The controller nodes access Slurm configurations and runtime state stored in the Amazon FSx for Lustre file system. The Slurm accounting data is stored in the Amazon RDS for MariaDB database. AWS Secrets Manager provides secure access to the database credentials for the controller nodes.

If there is a status change (Slurm controller is `ON` or `OFF`) in the Slurm controller nodes, Amazon SNS sends notifications to the admin for further action.

This multiple controller nodes architecture eliminates the single point of failure of a single controller (head) node, enables fast and automatic failover recovery, and gives you control over the Slurm accounting database and configurations.

# Setting up multiple controller nodes for a SageMaker HyperPod Slurm cluster
Setting up multiple controller nodes

This topic explains how to configure multiple controller (head) nodes in a SageMaker HyperPod Slurm cluster using lifecycle scripts. Before you start, review the prerequisites listed in [Prerequisites for using SageMaker HyperPod](sagemaker-hyperpod-prerequisites.md) and familiarize yourself with the lifecycle scripts in [Customizing SageMaker HyperPod clusters using lifecycle scripts](sagemaker-hyperpod-lifecycle-best-practices-slurm.md). The instructions in this topic use AWS CLI commands in Amazon Linux environment. Note that the environment variables used in these commands are available in the current session unless explicitly preserved.

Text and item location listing

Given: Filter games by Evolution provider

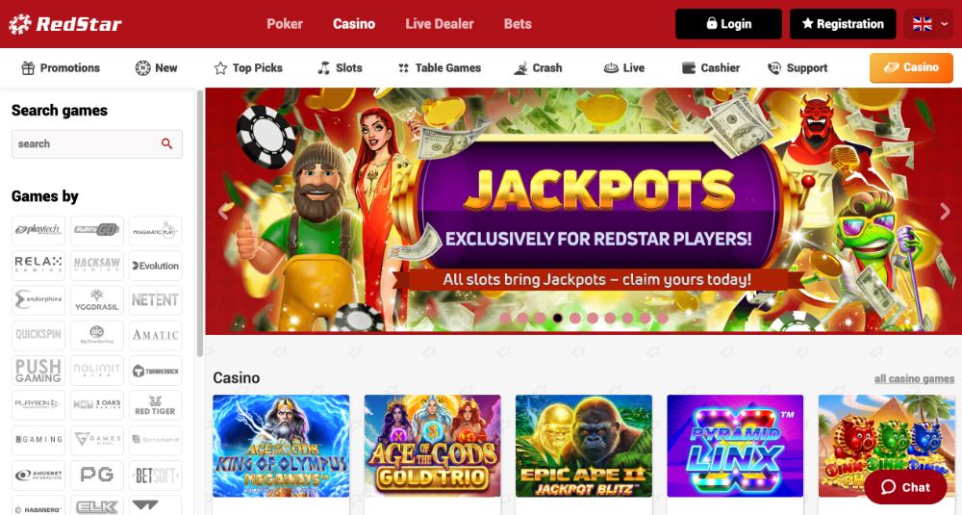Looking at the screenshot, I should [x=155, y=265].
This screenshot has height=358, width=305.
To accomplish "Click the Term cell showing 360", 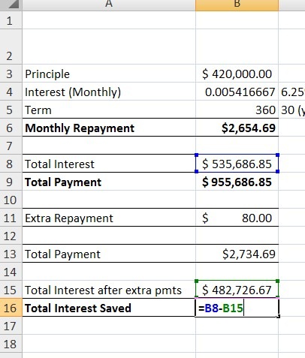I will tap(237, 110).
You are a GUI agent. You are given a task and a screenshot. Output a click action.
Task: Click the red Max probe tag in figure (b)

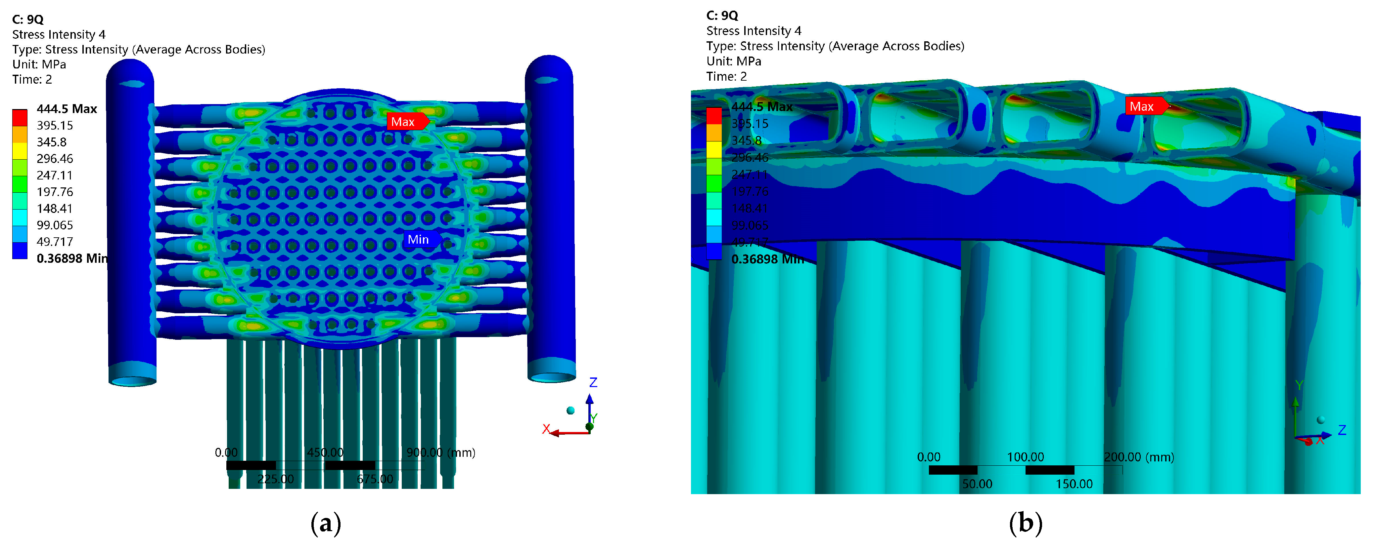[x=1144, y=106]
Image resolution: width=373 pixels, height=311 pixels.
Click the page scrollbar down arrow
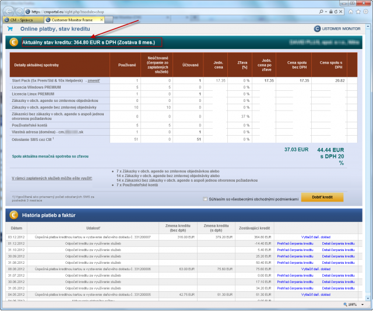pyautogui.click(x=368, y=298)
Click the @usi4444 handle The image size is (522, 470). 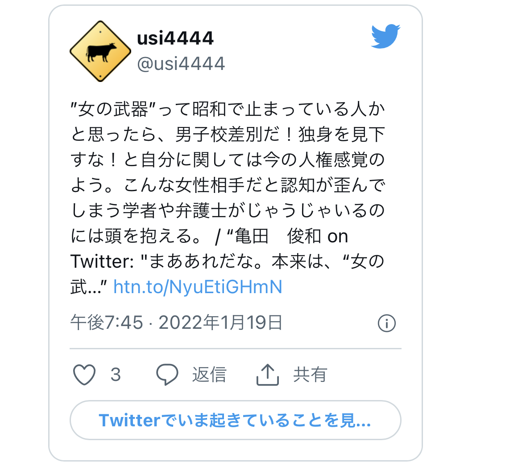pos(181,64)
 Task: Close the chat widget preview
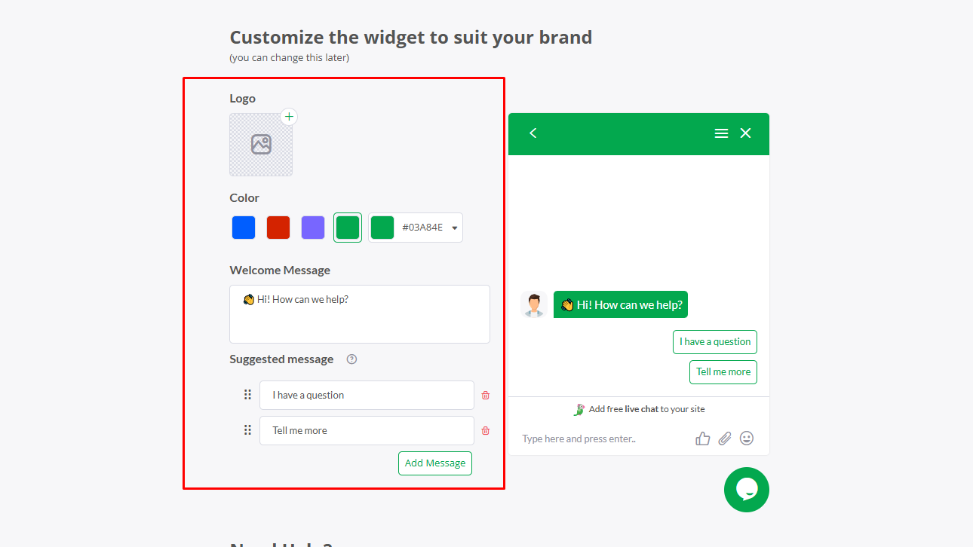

→ OBJECTIVES
**1)** Answer these questions from the text on SageMaker HyperPod controller nodes:
(a) Where is the Slurm accounting data stored?
(b) Which service notifies the admin when the Slurm controller status changes?
(c) In what environment are the AWS CLI commands in the instructions run?
**2)** Write the next few sentences of the text on SageMaker HyperPod controller nodes, picking up after its final sentence.
The listing was taken from a different source than the text.

→ ANSWERS PROVIDED
**1)**
(a) In the Amazon RDS for MariaDB database.
(b) Amazon SNS.
(c) An Amazon Linux environment.

**2)**
**Topics**
+ [

# Provisioning resources using CloudFormation stacks
](sagemaker-hyperpod-multihead-slurm-cfn.md)
+ [

# Creating and attaching an IAM policy
](sagemaker-hyperpod-multihead-slurm-iam.md)
+ [

# Preparing and uploading lifecycle scripts
](sagemaker-hyperpod-multihead-slurm-scripts.md)
+ [

# Creating a SageMaker HyperPod cluster
](sagemaker-hyperpod-multihead-slurm-create.md)
+ [

# Considering important notes
](sagemaker-hyperpod-multihead-slurm-notes.md)
+ [

# Reviewing environment variables reference
](sagemaker-hyperpod-multihead-slurm-variables-reference.md)

# Provisioning resources using CloudFormation stacks
Provisioning resources

To set up multiple controller nodes in a HyperPod Slurm cluster, provision AWS resources through two CloudFormation stacks: [Provision basic resources](#sagemaker-hyperpod-multihead-slurm-cfn-basic) and [Provision additional resources to support multiple controller nodes](#sagemaker-hyperpod-multihead-slurm-cfn-multihead).

## Provision basic resources


Follow these steps to provision basic resources for your Amazon SageMaker HyperPod Slurm cluster.

1. Download the [sagemaker-hyperpod.yaml](https://github.com/aws-samples/awsome-distributed-training/blob/main/1.architectures/5.sagemaker-hyperpod/sagemaker-hyperpod.yaml) template file to your machine. This YAML file is an CloudFormation template that defines the following resources to create for your Slurm cluster.
   + An execution IAM role for the compute node instance group
   + An Amazon S3 bucket to store the lifecycle scripts
   + Public and private subnets (private subnets have internet access through NAT gateways)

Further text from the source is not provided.